Business roles are typically used to define individual job functions within an organization. IT roles on the other hand are created to provide valuable information to construct policies for administration of access and authorization at the target systems. Authorization includes coarse grain and fine grain authorizations. In today’s context, there are multiple approaches to perform authorization functions such as Role-based Access Control (RBAC), Attribute-based Access Control (ABAC), eXtensible Access Control Markup Language (XACML) and many more.
Role mining or discovery process within Deep IACM helps to identify association between users, accounts and groups, and whether or not associations are necessary. Given the comprehensiveness of the connectors, Deep IACM is able to mine information all the way down to actual entitlements,. Deep IACM automates the mining/discovery process and recommend candidate roles. This enables Deep IACM to provide very comprehensive role analysis, modeling, attestation, SoD and role based provisioning with Deep IM integration.

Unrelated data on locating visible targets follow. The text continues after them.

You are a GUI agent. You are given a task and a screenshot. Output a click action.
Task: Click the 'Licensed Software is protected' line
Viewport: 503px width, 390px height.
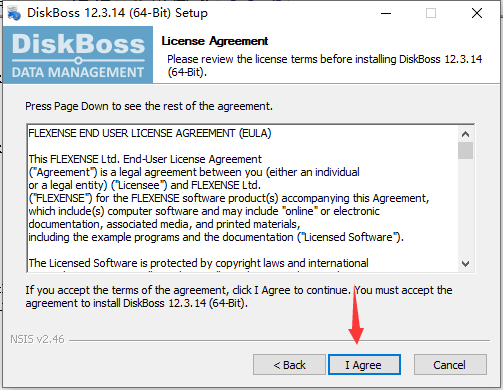tap(198, 263)
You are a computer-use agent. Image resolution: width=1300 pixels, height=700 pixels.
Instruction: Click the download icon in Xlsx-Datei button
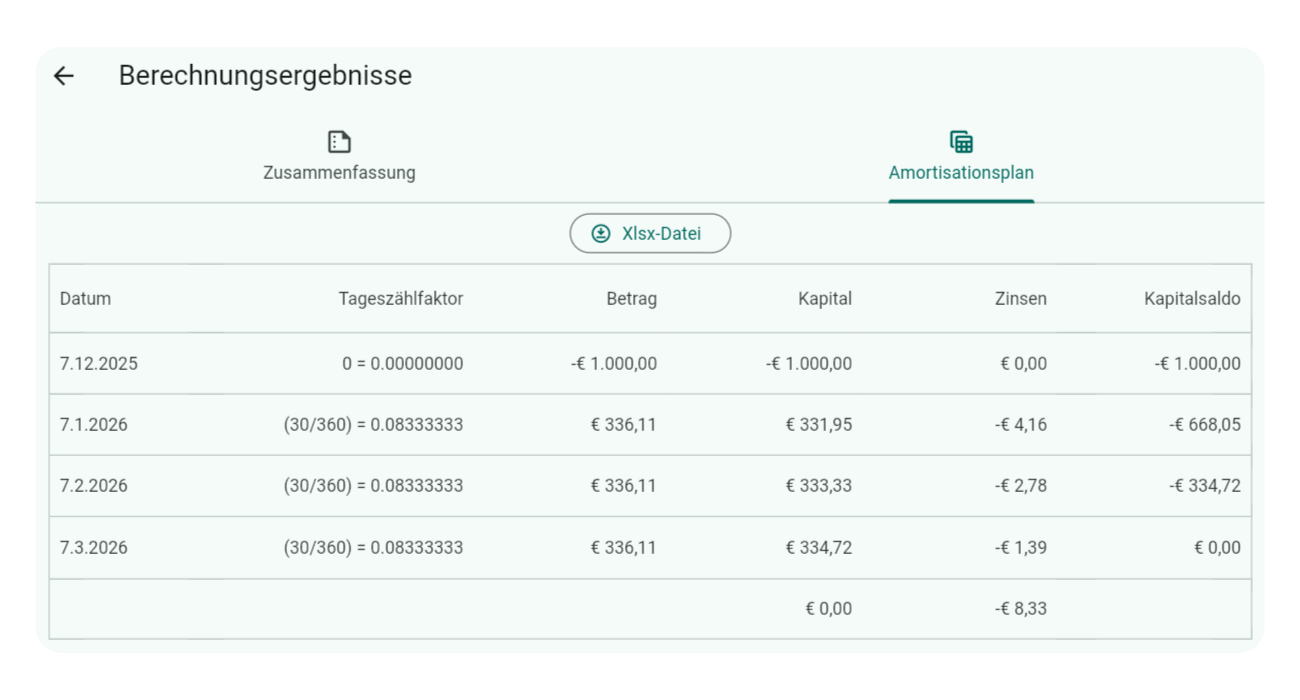click(x=600, y=234)
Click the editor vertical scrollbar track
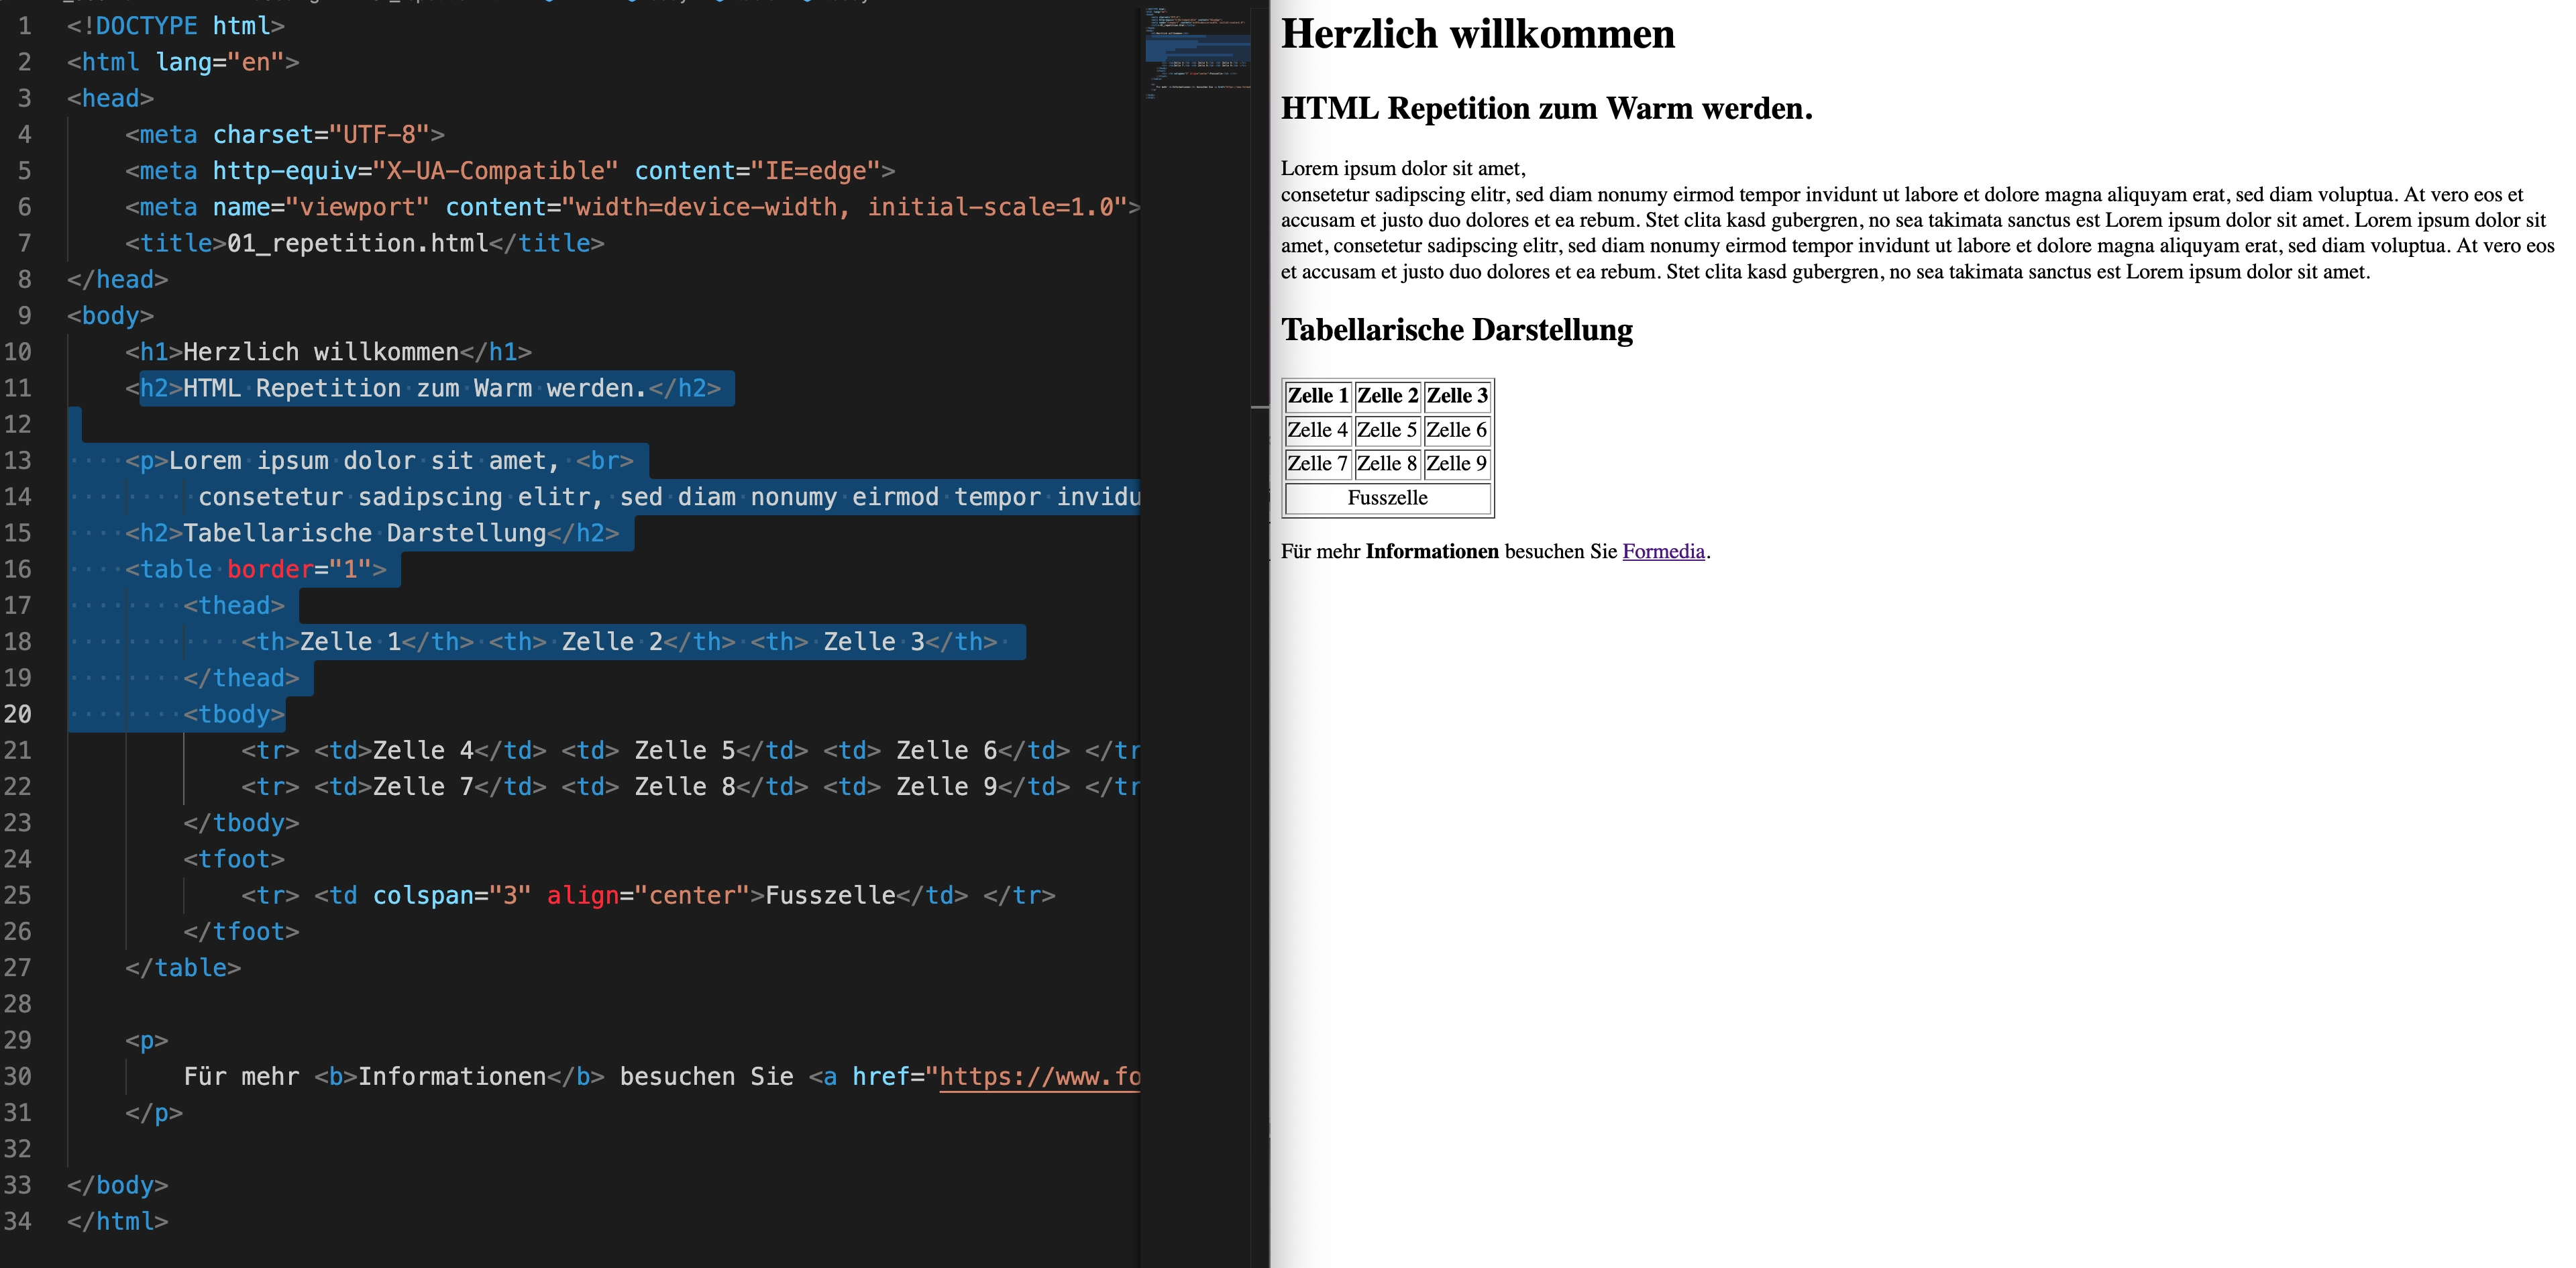The width and height of the screenshot is (2576, 1268). [x=1259, y=700]
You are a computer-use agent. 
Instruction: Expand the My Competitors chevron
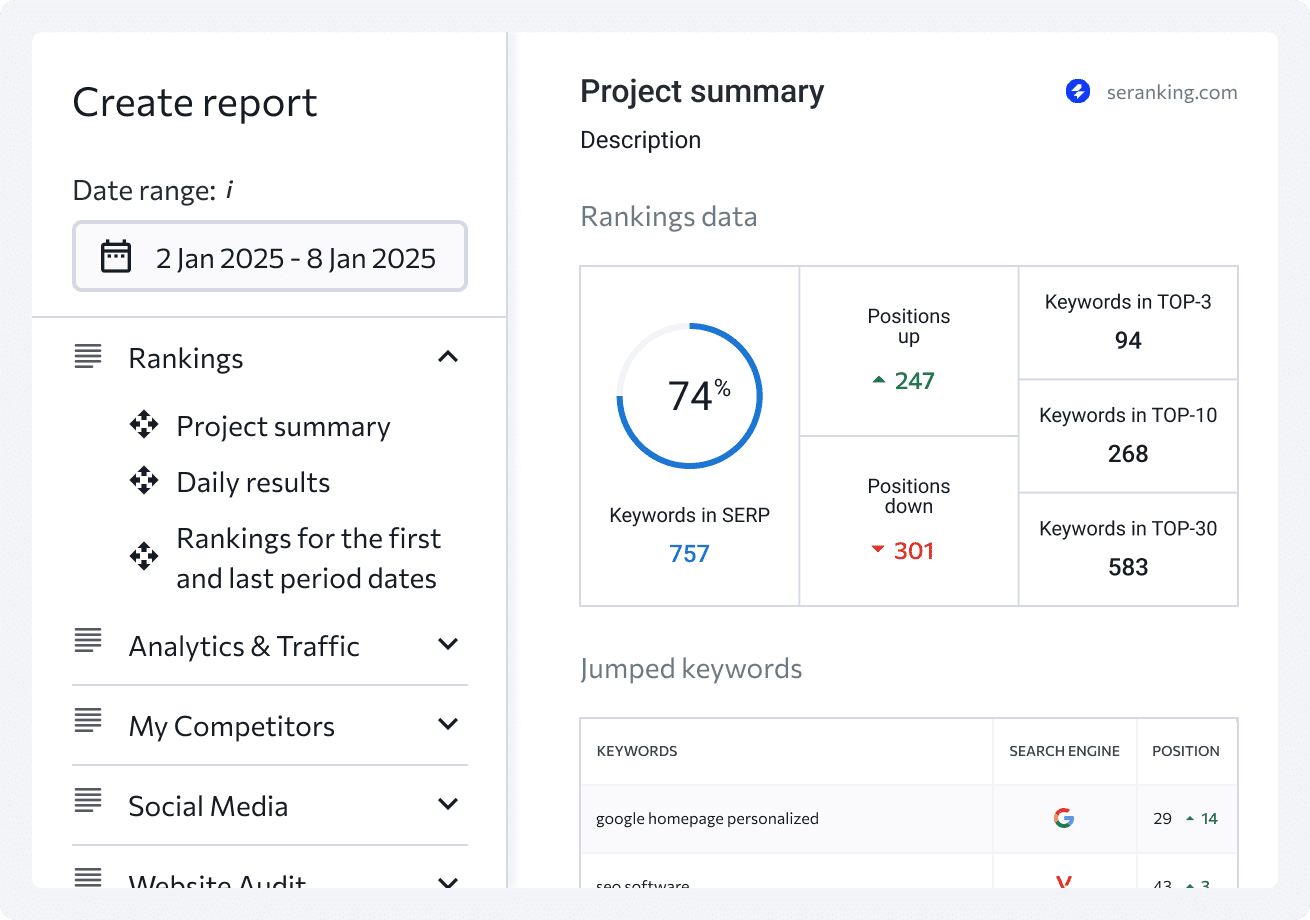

Deep IACM pattern matching technology, role-optimization algorithm and intelligence based attribute bridge helps organizations to embark on role optimization project and increase the overall security and reliability of access management across enterprise. This comprehensive approach also makes Deep IACM the preferred solution especially for organizations that have SAP as their ERP system.
Analytics and Dashboard
To make the governance process relevant to each organization, Deep IACM brings intelligence and computational analysis of historical data, and correlating it against operational data. Deep IACM provides flexibility to filter and search for information with ability to drill down to provide transparencies down to details. This information is presented in a personalized dashboard.
Deep IACM also provides Audit and Reporting, which can be scheduled and delivered to mailbox anytime.